What to work on> Give an exact copy of the lines from the beginning of the listing below to the "Contact with us (33, 2456)" line, inclusive.

The data>
——

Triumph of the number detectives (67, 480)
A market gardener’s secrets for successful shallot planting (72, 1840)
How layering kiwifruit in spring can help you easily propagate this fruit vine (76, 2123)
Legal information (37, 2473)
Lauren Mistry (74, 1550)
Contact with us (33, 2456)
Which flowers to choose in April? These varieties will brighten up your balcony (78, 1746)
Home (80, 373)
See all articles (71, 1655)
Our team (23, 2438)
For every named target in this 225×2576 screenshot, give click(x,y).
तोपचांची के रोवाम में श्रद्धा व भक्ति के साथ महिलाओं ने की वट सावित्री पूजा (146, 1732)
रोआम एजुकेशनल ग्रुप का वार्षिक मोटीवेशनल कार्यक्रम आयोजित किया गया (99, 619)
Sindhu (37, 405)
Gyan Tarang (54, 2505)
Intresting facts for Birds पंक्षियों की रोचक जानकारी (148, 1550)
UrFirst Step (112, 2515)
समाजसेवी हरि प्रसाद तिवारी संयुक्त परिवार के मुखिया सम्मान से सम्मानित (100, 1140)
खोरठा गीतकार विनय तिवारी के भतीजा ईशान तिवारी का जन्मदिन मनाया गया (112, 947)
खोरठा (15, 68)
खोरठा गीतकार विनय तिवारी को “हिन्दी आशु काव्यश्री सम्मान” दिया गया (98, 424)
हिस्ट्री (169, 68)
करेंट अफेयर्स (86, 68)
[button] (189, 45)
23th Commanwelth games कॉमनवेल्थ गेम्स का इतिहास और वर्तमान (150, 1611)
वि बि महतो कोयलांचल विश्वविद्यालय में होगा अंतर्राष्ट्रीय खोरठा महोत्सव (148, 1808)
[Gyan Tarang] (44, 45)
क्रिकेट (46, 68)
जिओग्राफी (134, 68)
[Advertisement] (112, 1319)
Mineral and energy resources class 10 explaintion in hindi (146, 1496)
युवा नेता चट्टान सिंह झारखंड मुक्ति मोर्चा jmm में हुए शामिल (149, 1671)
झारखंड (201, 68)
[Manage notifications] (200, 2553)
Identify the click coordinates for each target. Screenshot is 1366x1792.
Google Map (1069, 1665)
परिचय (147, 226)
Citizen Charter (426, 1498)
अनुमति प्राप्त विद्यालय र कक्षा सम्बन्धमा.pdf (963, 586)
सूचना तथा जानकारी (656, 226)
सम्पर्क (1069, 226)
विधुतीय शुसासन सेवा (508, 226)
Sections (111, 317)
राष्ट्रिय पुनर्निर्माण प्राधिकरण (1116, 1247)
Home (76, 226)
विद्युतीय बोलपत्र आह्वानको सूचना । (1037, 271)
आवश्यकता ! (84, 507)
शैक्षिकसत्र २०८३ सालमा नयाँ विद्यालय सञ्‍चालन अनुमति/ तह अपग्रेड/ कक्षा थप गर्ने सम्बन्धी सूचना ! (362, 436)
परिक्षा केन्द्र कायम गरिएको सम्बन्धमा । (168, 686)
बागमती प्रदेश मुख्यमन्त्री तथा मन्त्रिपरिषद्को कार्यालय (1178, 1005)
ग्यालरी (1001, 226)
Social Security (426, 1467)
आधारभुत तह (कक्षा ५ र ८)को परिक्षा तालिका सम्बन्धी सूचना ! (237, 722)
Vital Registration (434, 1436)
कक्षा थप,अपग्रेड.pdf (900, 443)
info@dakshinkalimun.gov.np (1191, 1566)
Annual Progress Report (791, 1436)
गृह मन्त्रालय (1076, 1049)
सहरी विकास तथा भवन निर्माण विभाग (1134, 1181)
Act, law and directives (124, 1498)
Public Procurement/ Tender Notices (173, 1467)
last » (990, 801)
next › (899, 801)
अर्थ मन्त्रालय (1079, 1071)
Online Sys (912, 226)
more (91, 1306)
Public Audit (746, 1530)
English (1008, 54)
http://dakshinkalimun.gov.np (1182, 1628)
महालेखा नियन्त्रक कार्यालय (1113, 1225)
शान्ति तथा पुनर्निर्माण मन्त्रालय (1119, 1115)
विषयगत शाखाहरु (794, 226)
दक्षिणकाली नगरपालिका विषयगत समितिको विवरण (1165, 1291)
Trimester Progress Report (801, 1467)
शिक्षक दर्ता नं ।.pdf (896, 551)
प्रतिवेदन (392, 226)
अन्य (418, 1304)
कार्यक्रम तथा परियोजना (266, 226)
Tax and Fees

——

Solved exercise>
Triumph of the number detectives (67, 480)
A market gardener’s secrets for successful shallot planting (72, 1840)
How layering kiwifruit in spring can help you easily propagate this fruit vine (76, 2123)
Legal information (37, 2473)
Lauren Mistry (74, 1550)
Contact with us (33, 2456)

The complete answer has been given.